世界の中で日本株だけが弱い? 5月の日経平均は「セル・イン・メイ」ではなく「買い」だ
だが、直後から売られるいつものパターンに戻ってしまった。オプションSQ値は、弱い相場の象徴とされ、立ち合い中に一度もSQ値を上回らない、いわゆる「幻のSQ」でもなかった。 ■なぜ日本株は弱いのか? 兜町は「待ち作戦」 この日本株の弱さはどこから来ているのか。今週(13~17日)は16日に日本の1~3月期GDP速報値が出るが、民間シンクタンクのほとんどが「実質で前期比マイナス」を予想している。この辺も売り材料になっているのか。
あるいは、9日に出た3月毎月勤労統計調査で、実質賃金が前年同月比2.5%減と、過去最長の24カ月連続の減少となったことを嫌気したのだろうか。 さらに、欧州株は強いが半導体株人気が低下している米国株市場で、短期金利の利回りが長期金利を上回る逆イールド状態が続いているのを嫌気したのか。 はたまた、日経平均の予想EPS(1株当たり利益)が3月4日の2387円45銭をピークに、100円以上も低下して来たのを嫌気したのか。兜町は手詰まり感に陥っている。
現在の兜町筋の動向を集約すると、「とりあえず決算発表後のアナリストレポートが出そろうのを待って、マーケットがどんな様子になるか確認してから攻めよう」となっている。 連休前から始まった決算発表は、15日あたりでおおむね終わる。連休後に大量に出たこともあって、今のところ、アナリストたちは決算数字を集めるのに手いっぱいで、ゆっくりレポートを書くことができていない。だが、大半の発表が終わる16日あたりからは続々と出てくるはずだ。

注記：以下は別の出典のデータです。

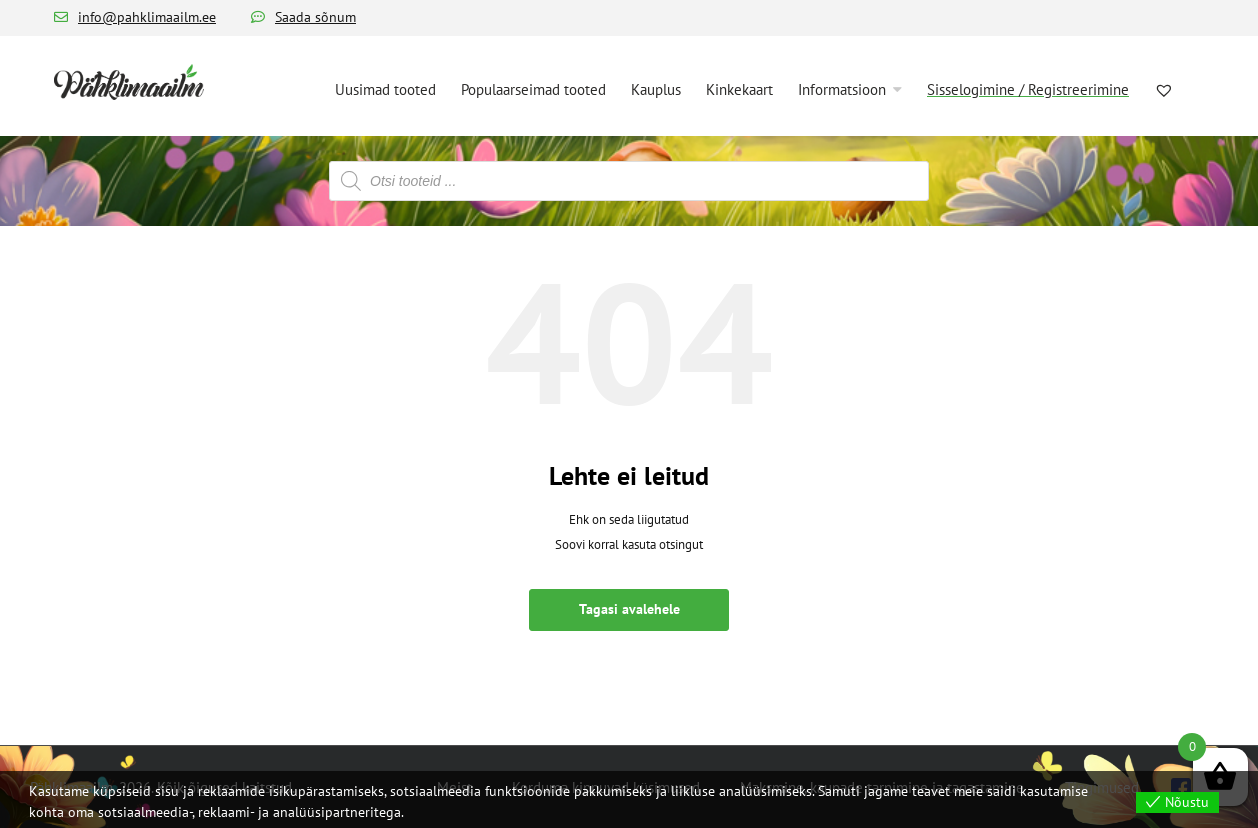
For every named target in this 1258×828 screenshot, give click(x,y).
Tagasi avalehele (629, 609)
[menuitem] (385, 88)
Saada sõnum (315, 17)
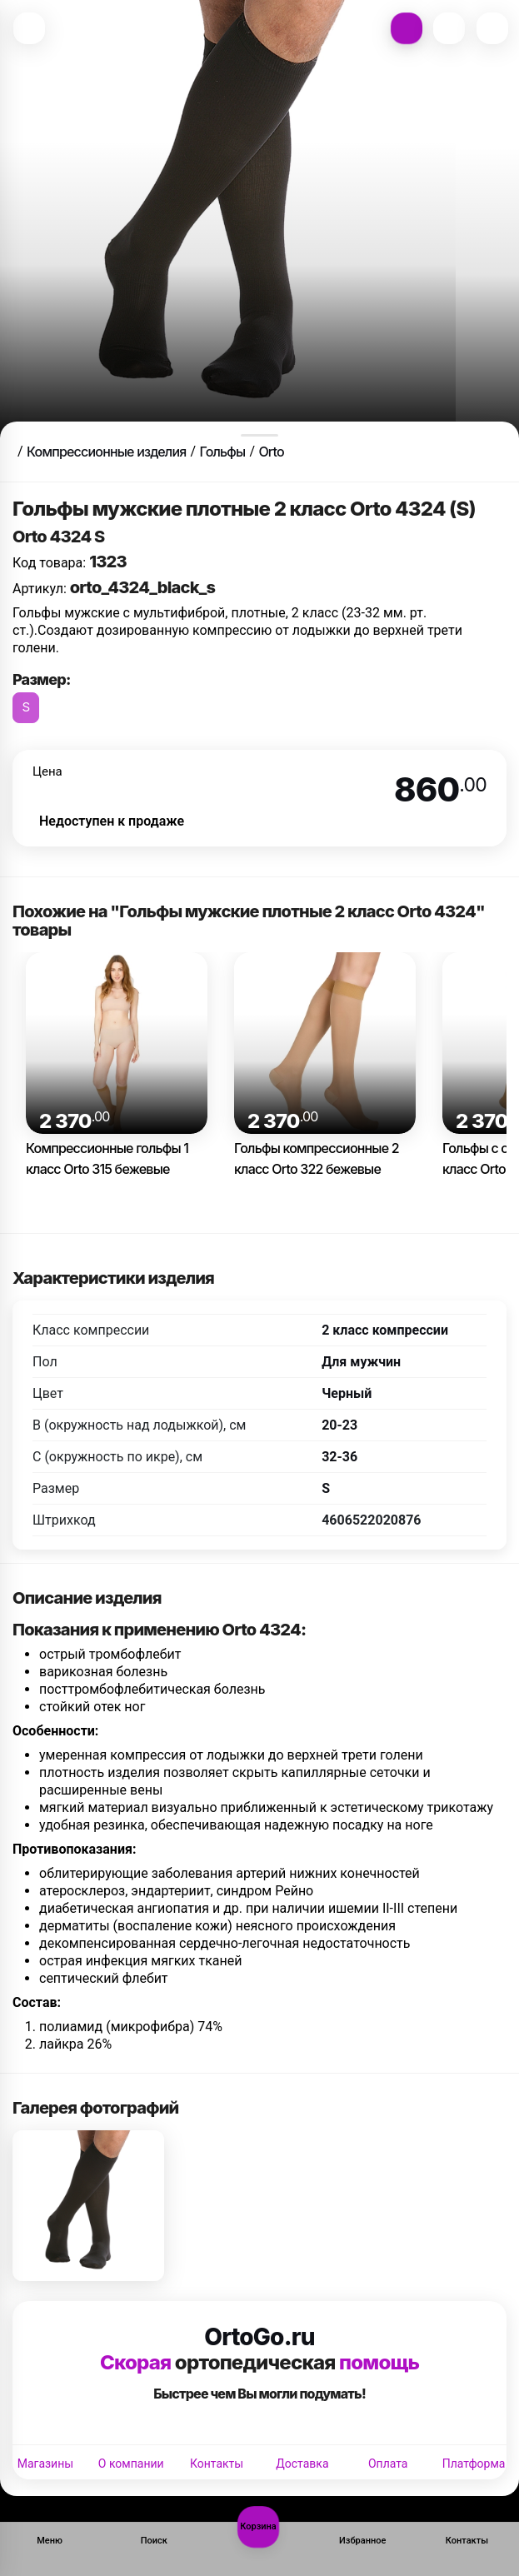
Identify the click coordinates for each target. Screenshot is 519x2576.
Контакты (216, 2463)
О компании (131, 2463)
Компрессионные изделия (106, 451)
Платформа (474, 2463)
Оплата (388, 2463)
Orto (270, 451)
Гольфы (222, 451)
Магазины (45, 2463)
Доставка (302, 2463)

2025年3月期を中心とする各社の今期予想傾向としては、為替を読み切れないことなどから、かなり慎重になっている。例えば、トヨタ自動車の想定レートも1ドル=145円となっている。現在の155円前後とのギャップを、アナリストたちはどう判断するのだろうか。 前回の「5月以降の日経平均を決める最大のヤマ場が来た」(4月29日配信)でも書いたが、日経平均の下値のメドは昨年10月4日の安値3万0526円から今年3月22日の史上最高値4万0888円までの上げ幅(1万0362円高)の「3分の1押し」に当たる3万7434円だ。